By Paulina Duran
SYDNEY (Reuters) – Two of Australia’s four largest banks defied calls on Tuesday to pass on a central bank interest rate cut in full, as concerns rise over the impact of record low rates on their margins.
The Reserve Bank of Australia (RBA) had earlier lowered its benchmark cash rate by another quarter-point from 1% in an attempt to kick-start the economy amid sluggish mortgage demand, putting further pressure on banks’ profits.
National Treasurer Josh Frydenberg called on lenders to pass on the whole cut to mortgage customers but Commonwealth Bank of Australia (AX:) and National Australia Bank (AX:) both said they would not do so.
“It is the government’s expectation that the banks will pass on this 25 basis point rate cut in full,” Frydenberg told reporters in Sydney.
With two rate cuts before Tuesday’s RBA announcement already eating into Australian banks’ net interest margins, analysts have again warned that further central bank action could inflict even more pain.
“This sustained very low interest rates environment will weigh down on net interest margins and hence bank earnings power,” said Matthew Wilson, a senior banking analyst at Evans & Partners.
Net interest income for the four largest banks, which dominate about 80% of the deposit and house lending market, could fall by about A$8.4 billion ($5.66 billion) if the central bank moved rates to zero percent, Wilson estimated.
The final impact would depend on a number of other factors including how much of the benchmark rate cut is passed on to customers and banks’ interest rate hedging techniques, with the official cash rate widely expected at 0.5% by early next year.
CBA, Australia’s top lender, said it faces a “difficult balancing act” with rates approaching zero, raising questions about the potential effectiveness of super easy monetary policy.
It cut its standard variable owner-occupier interest rates, a key gauge, by 13 basis points.

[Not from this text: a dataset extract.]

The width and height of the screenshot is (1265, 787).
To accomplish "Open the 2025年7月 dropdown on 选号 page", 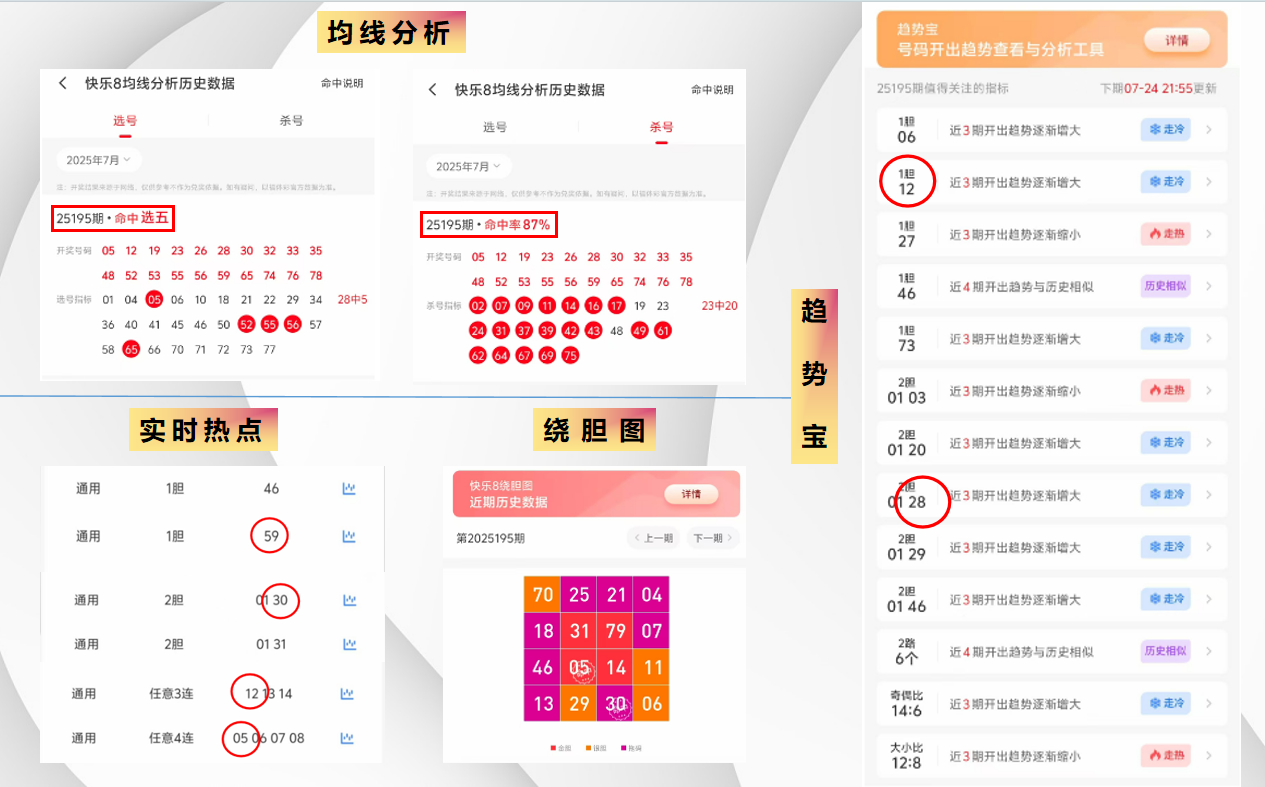I will (x=99, y=160).
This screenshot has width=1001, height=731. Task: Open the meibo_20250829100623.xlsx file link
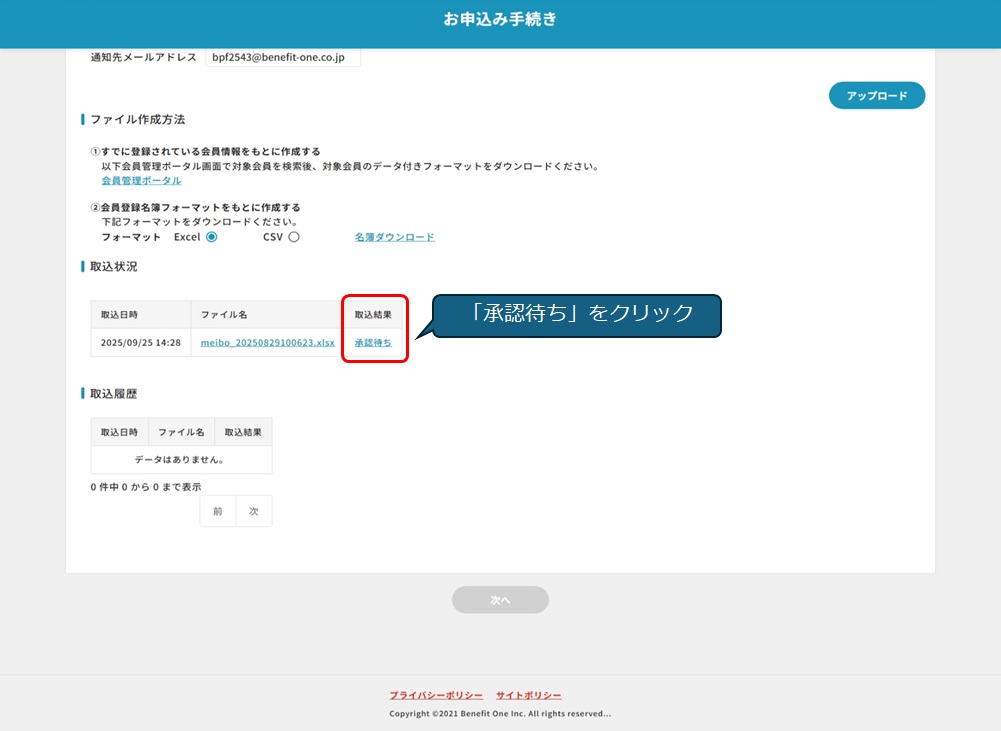[x=267, y=343]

NAB, the country’s number three lender by market value, lowered home loan rates for owner-occupied customers by 15 basis points.

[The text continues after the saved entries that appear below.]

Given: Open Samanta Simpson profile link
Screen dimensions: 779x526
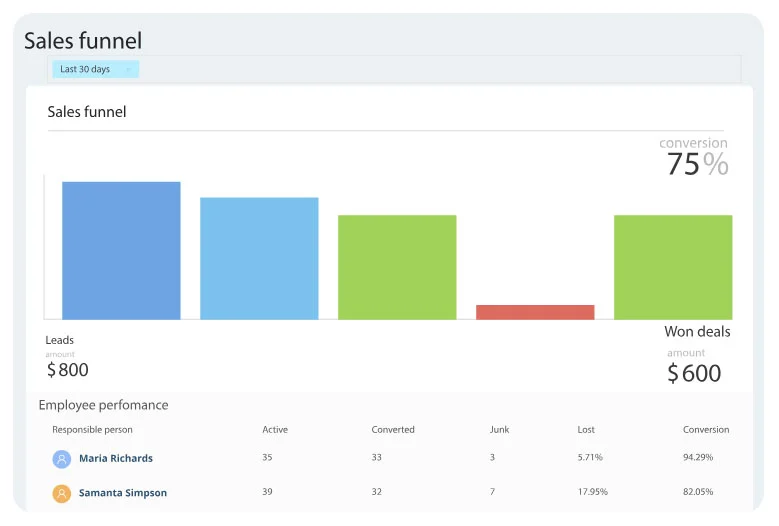Looking at the screenshot, I should [x=123, y=493].
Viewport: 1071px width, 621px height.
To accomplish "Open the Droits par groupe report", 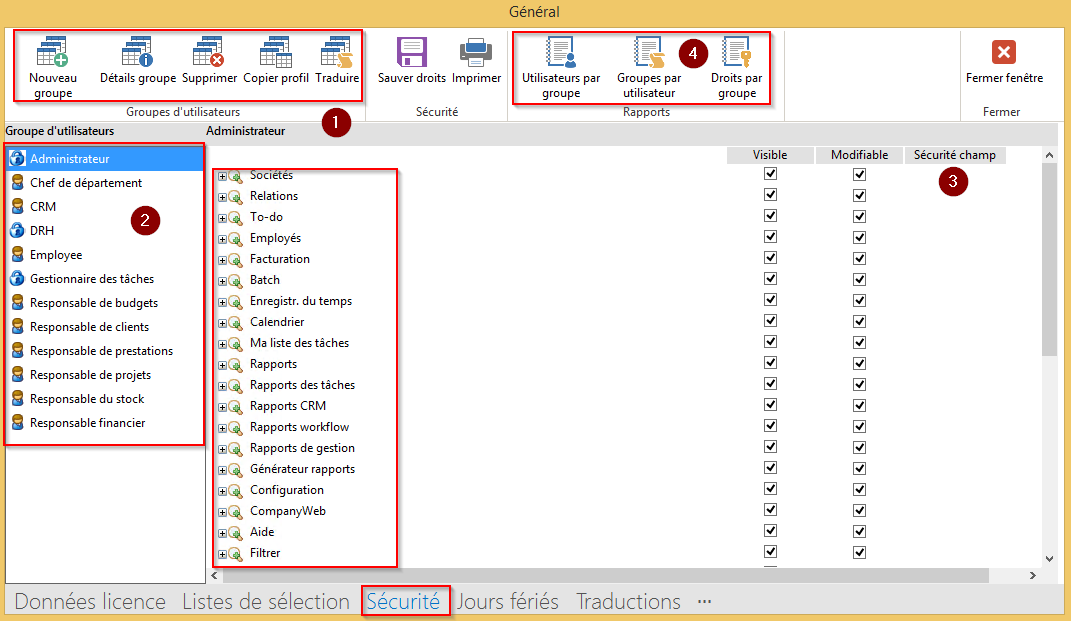I will (x=736, y=53).
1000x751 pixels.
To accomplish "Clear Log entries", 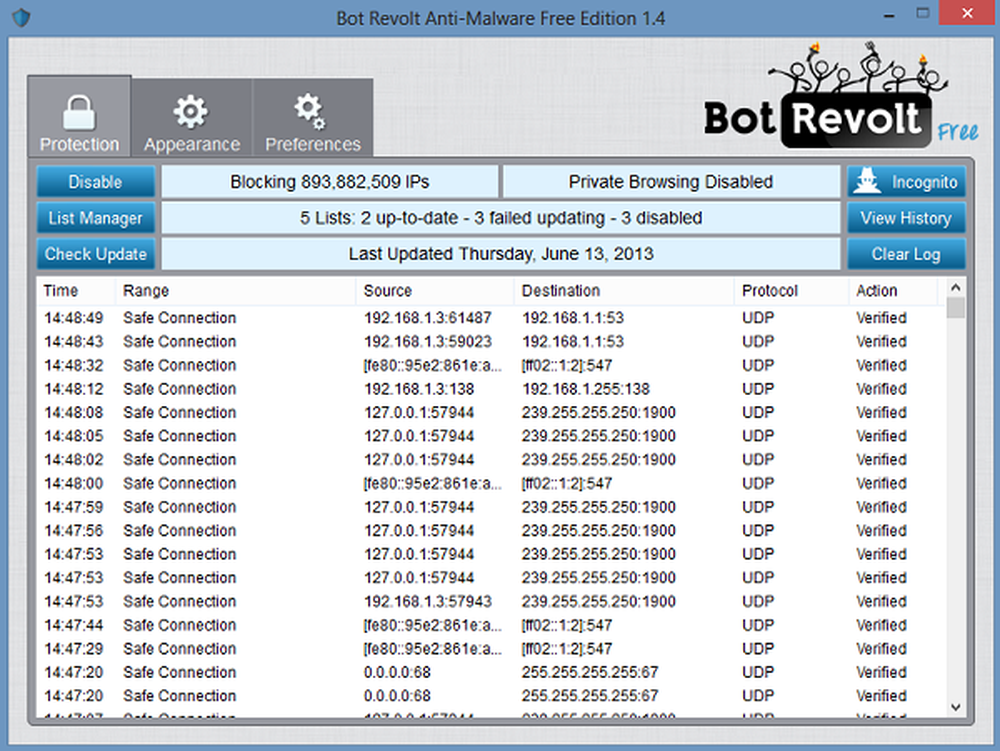I will (906, 254).
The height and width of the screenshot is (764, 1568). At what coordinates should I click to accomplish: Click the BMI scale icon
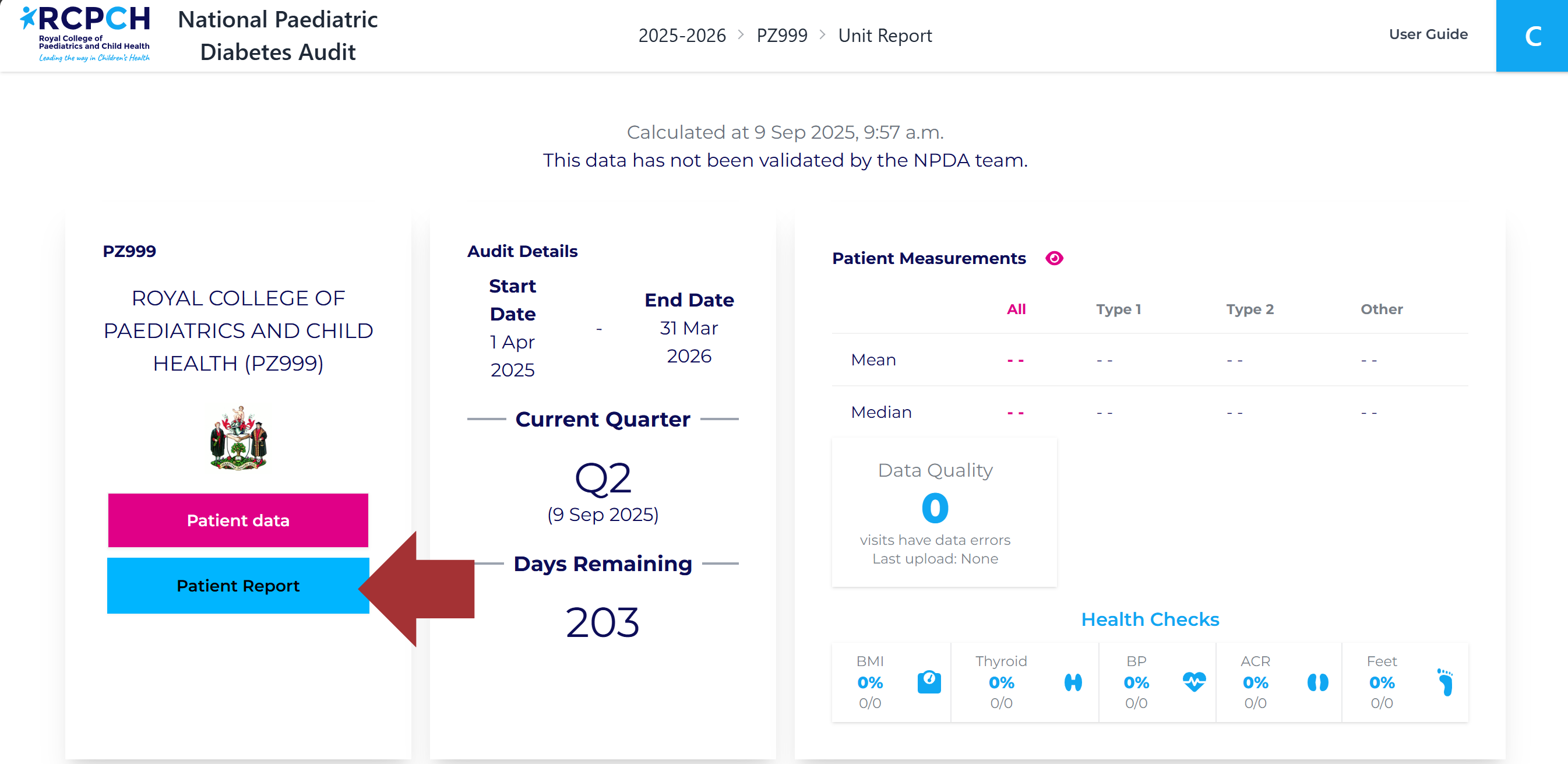[928, 682]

NAB’s Chief Customer Officer for consumer banking, Mike Baird, said costs of deposits are coming under pressure with interest rates at record lows.
“The RBA now has only three, or possibly even fewer, more conventional cuts available to them before they will have to venture into unconventional monetary easing territory — negative rates, QE (quantitative easing), or bond yield targeting,” ING’s chief Asia-Pacific economist Rob Carnell said.
UBS analyst Jonathan Mott said that despite the expected pick-up in lending from lower rates, the banks’ “fundamentals are increasingly challenged with ultra-low interest rates”.
“The benefit to bank revenues would likely be offset by NIM pressure given the rate cuts required to re-stimulate the housing market,” he wrote in a note to clients on Tuesday.
Commonwealth Australia Bank (AX:), Westpac Banking Group (AX:), National Australia Bank (AX:), and Australia and New Zealand Banking Group (ANZ) (AX:) have resisted public pressure to fully pass on the past two central bank rate cuts to customers.
Westpac and ANZ had yet to update the market on whether it would pass on Tuesday’s rate cut in full.
Although they remain some of the most profitable banks worldwide, Australia’s Big Four reported a combined profit of A$14.5 billion for the first half of their financial years, down 4% from a year prior, as they were hit with sluggish credit growth and billions in remediation costs from wrongdoing.
The fall was also partly driven by a 11 basis point reduction in net interest margins, the difference between the rates paid and charged for money lent by banks, to 1.95%.
As the cash rate falls towards zero, it gets harder to reduce deposit rates to offset the cheaper mortgages they must now offer borrowers, while also losing on lower investment rates.
If rates moved to zero percent, NIM margins could shrink by as much as 26 basis points, Evans & Partners’ Wilson said. The calculation excluded all other factors, he added.